I’ve often thought that casinos were technological and organizational marvels. Thousands of people spread out over thousands of square feet, working together (usually) to accomplish the mutually contradictory goals of making sure the house always wins and keeping the customer happy. It turns out I’ve been understating things–according to Steve Wynn, his latest casino is on par with the pyramids–and not the one down the block, either.

From Wired:


As Steve Wynn appeared atop his new 50-story eponymous hotel-casino on the Vegas Strip earlier this year for the property’s first TV ads, viewers were left wondering, “How’d he do that?”

But it’s actually more startling and intriguing to find Wynn at the base of the same gargantuan resort property, on a patio outside the Wynn Las Vegas’ ice cream shop where the gleaming bronze-glass tower is separated from a 140-foot, man-made mountain by a 30-foot-wide river. There, the hotel visionary seems dwarfed and consumed — literally and figuratively — by his own creations, awed that they ever got built and, surprisingly, not nearly as larger-than-life as might be expected from someone whose place in Vegas lore is more secure than anyone of his era.

Mostly, though, he’s defensive — and very annoyed.

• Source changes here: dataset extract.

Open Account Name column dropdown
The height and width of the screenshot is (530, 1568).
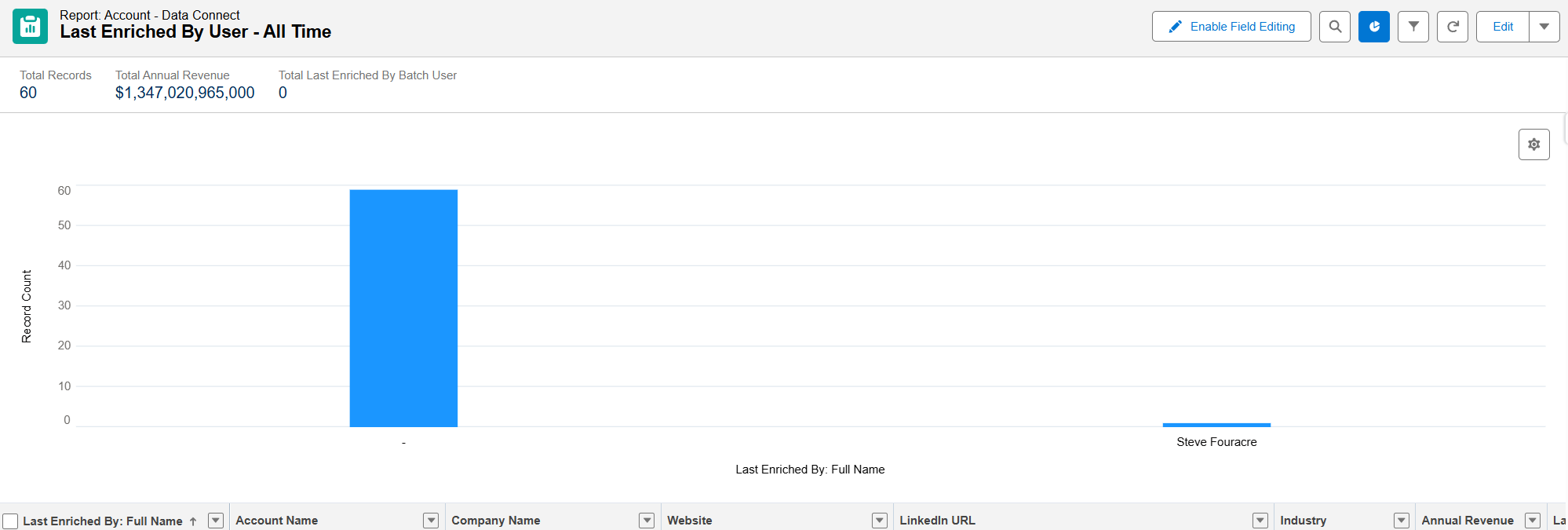pyautogui.click(x=431, y=521)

His new creation was received by some travel writers and architectural critics not with the awe they greeted his Mirage in 1989 and Bellagio in 1998 but with questions about why it cost a record-breaking $2.7 billion and with mocking of Wynn’s over-the-top boasts that this resort is the most complex structure ever built. Yes, ever.

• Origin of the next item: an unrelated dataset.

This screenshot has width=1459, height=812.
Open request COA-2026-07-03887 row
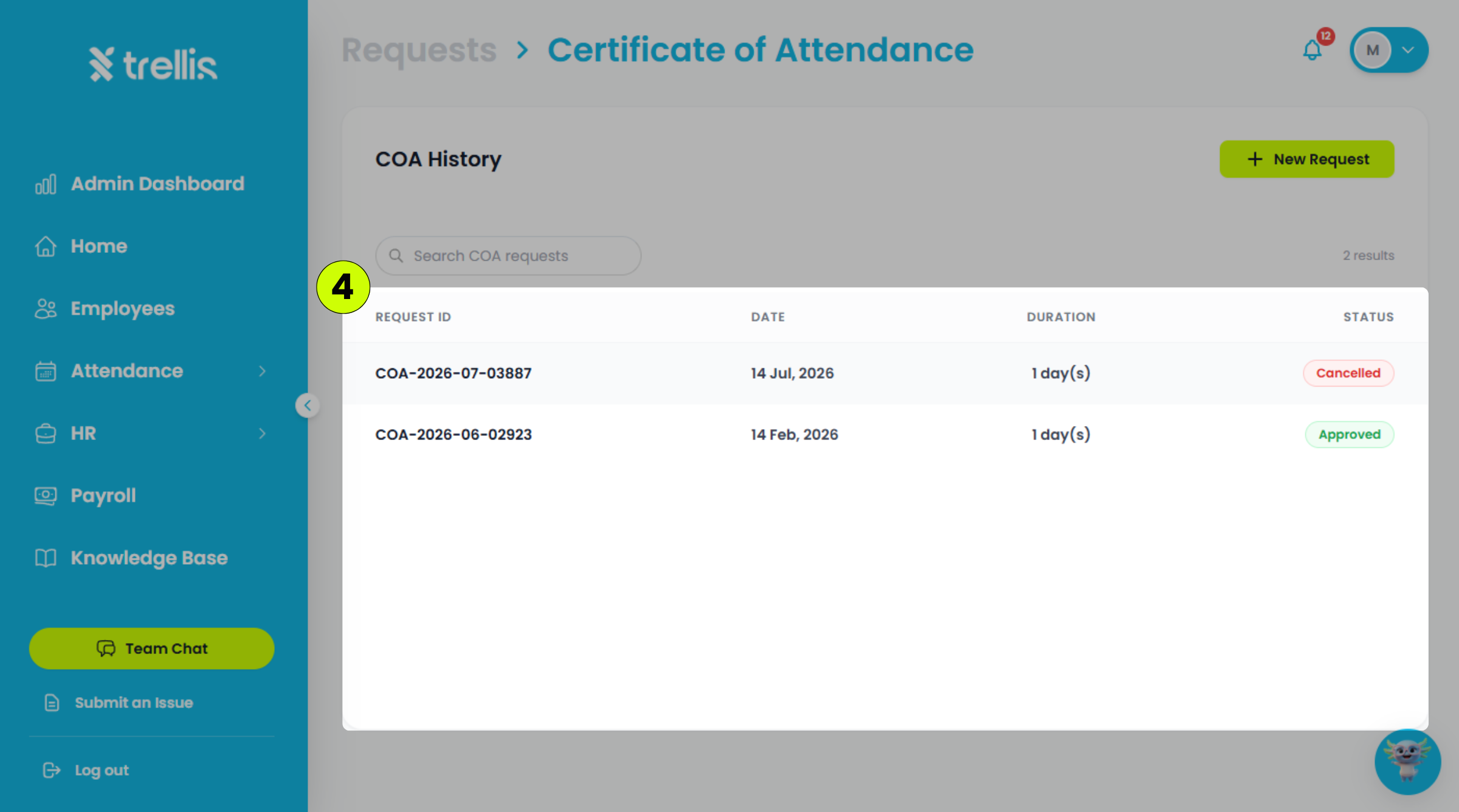pyautogui.click(x=885, y=373)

And yet, Wynn doesn’t back down. On an exclusive tour with Wired News this month, the 63-year-old hotelier goes further than ever, exclaiming “The engineering and the coordination of putting those two things together — the tower and the mountain — make a pyramid of Egypt look like a Lego toy! A Lego toy!”

It’s that sort of comment that gets Wynn, 63, into trouble. Comparing a Vegas casino — each of which is likely to be imploded and rebuilt, by the next century anyway — to the world’s greatest and most enduring structures is an invitation to snickering, even if it might actually be true. But if others question whether his Trump-like hubris has brought him this backlash, Wynn himself wonders why few have asked him to explain the claim.

If they had, they’d hear a litany of technological firsts and construction challenges at Wynn Las Vegas that do seem to put it in a league of its own in Vegas and in America, if not worldwide.

Move Over Pyramids, Wynn’s Here

It’s a good piece that walks the golden mean between gushing over everything Mr. Wynn says and automatically rejecting it. There are also some neat audio bites that you can play.

I think that, as the limits of size, elegance, and design are reached, casino builders will increasingly turn to new technologies to raise the bar. This will be reflected in mundane ways–less expensive, more efficient materials and designs–and flashier ones, such as the special effects at Wynn, which I think are pretty incredible.

I imagine that, when space tourism becomes a reality, space casinos will not be far behind. Sure RNG-based video slots will grind on in zero-g like here, but imagine the possibilities for roulette and craps, or the new games that people will imagine.

Or, they’ll just buy lottery tickets.